Request:
List as a numbered series, skipping any blank lines, the lines beginning with the one containing "How do I perform: Click" and ending with the one containing "click(x=174, y=215)", both included. Omit the pictures from your list.
# Record list start
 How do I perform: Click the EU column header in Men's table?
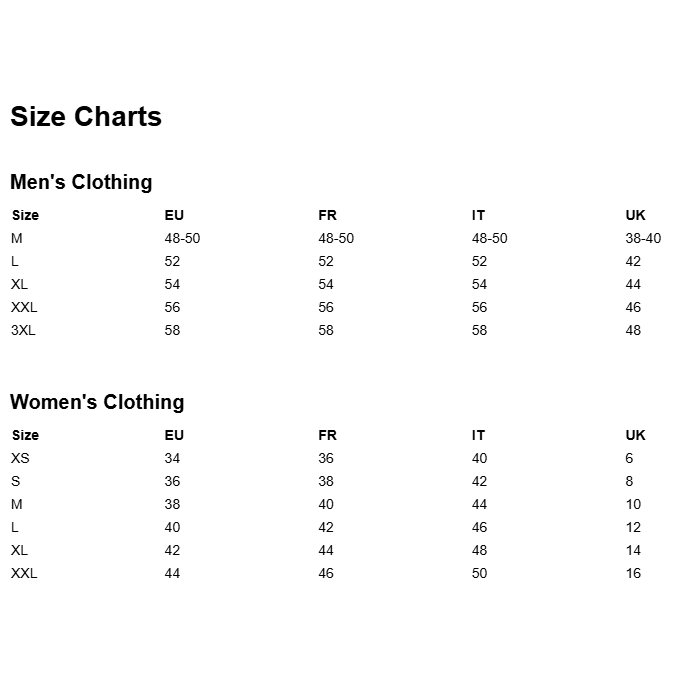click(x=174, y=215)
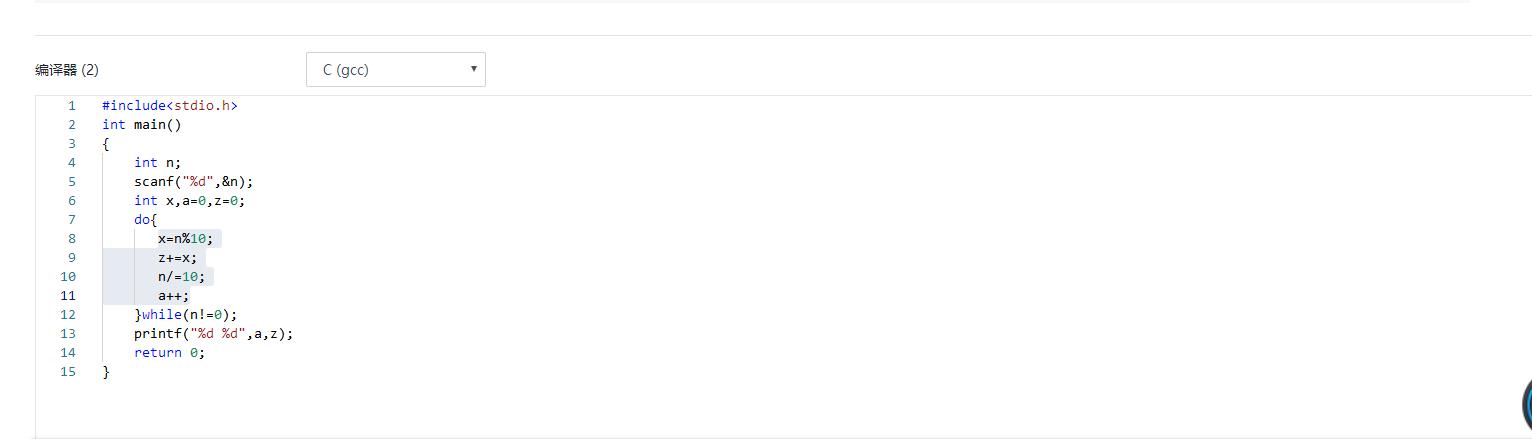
# Record list end
# Record list start
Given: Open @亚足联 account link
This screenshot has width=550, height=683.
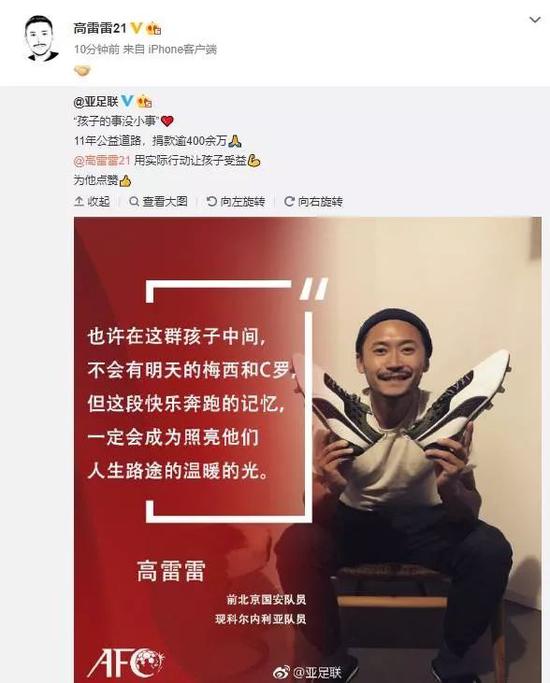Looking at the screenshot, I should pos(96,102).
# Record list end
# Record list start
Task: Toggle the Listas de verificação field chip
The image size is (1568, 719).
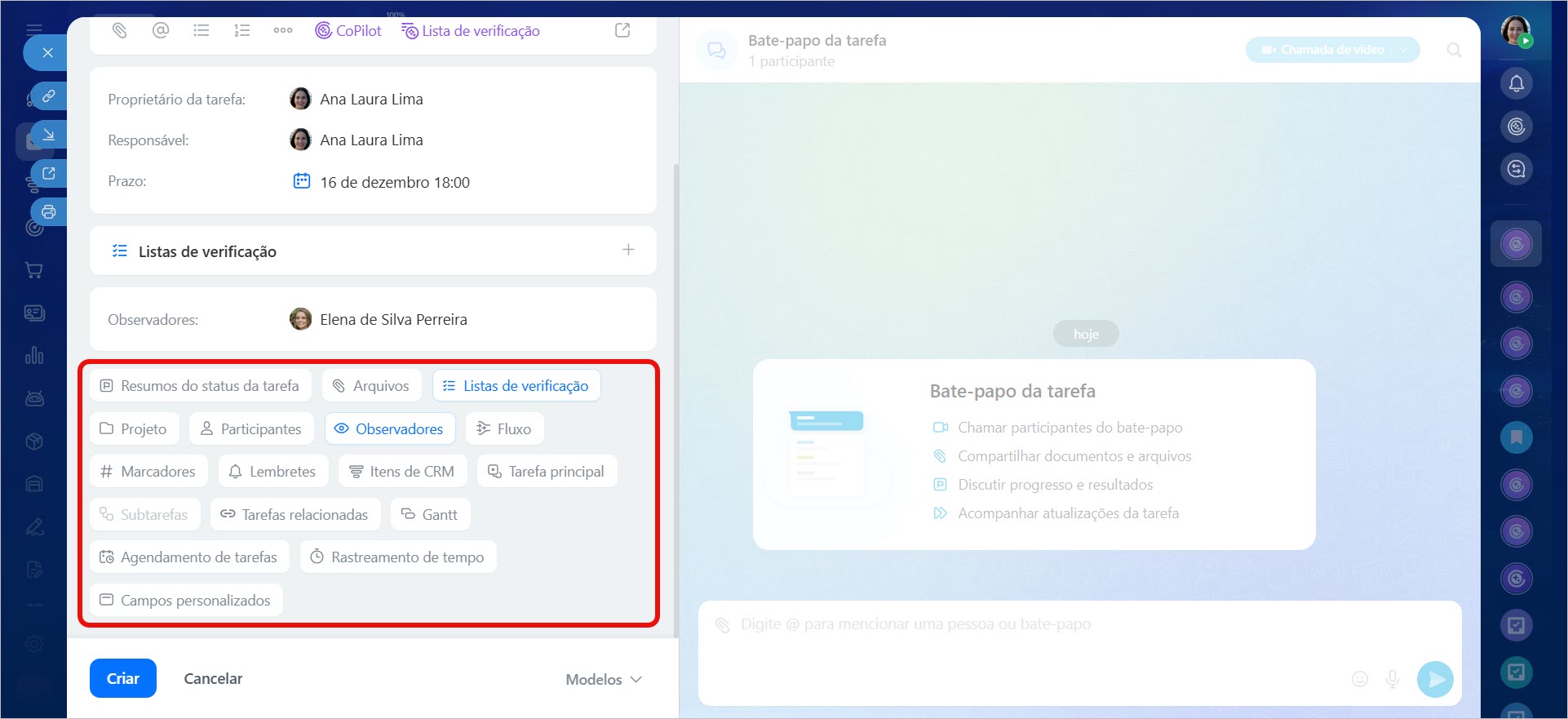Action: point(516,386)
# Record list end
Finished task:
1.  How do I perform: Click the EU column header in Men's table?
2. click(x=174, y=215)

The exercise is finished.